== Segment start ==

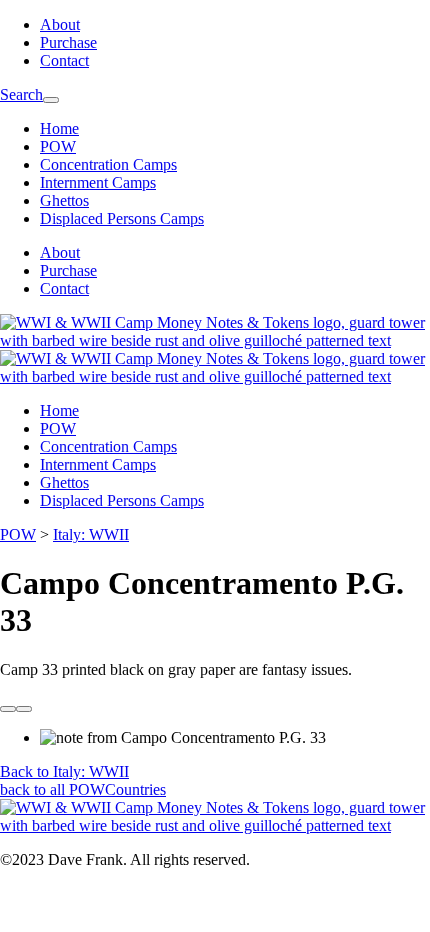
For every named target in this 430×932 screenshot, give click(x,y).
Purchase (68, 42)
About (60, 24)
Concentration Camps (108, 164)
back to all (83, 789)
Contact (64, 60)
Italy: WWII (91, 534)
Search (21, 94)
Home (59, 128)
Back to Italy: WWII (64, 771)
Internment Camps (98, 182)
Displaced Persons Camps (122, 218)
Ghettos (64, 200)
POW (58, 146)
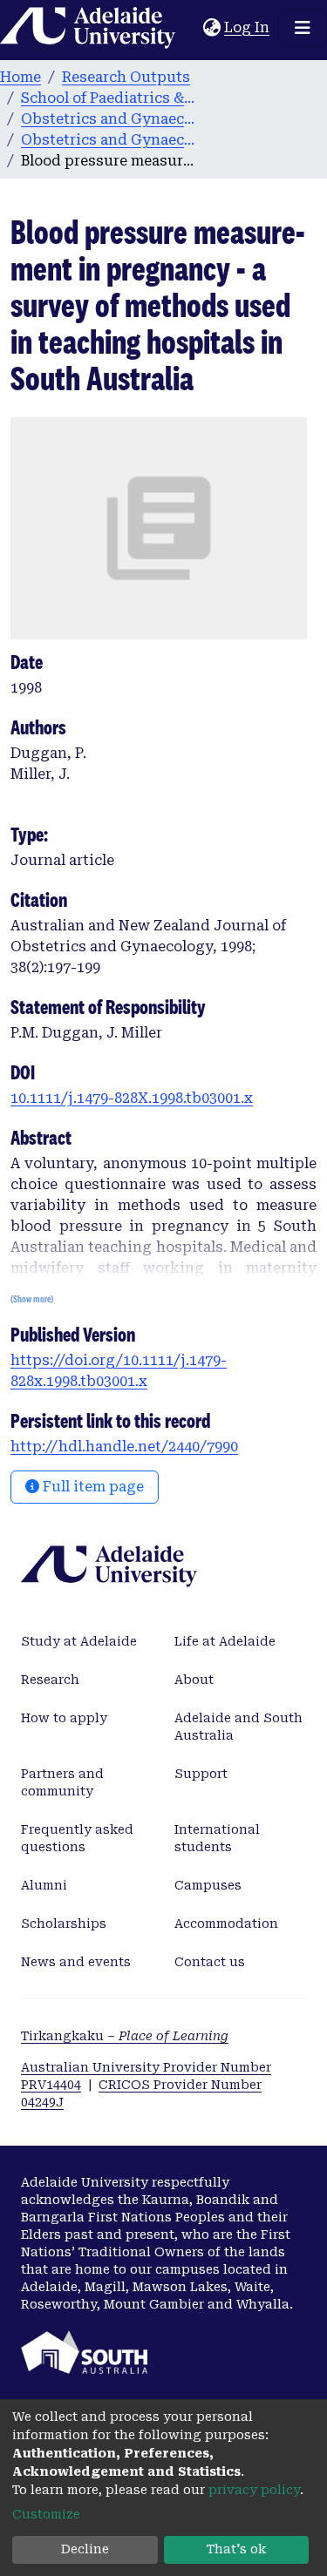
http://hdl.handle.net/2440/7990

== Segment end ==

■ Work instruction ■
Provide the count of lines holding the word "Camps" in these entries, and no other words.

■ Response for this exercise ■
3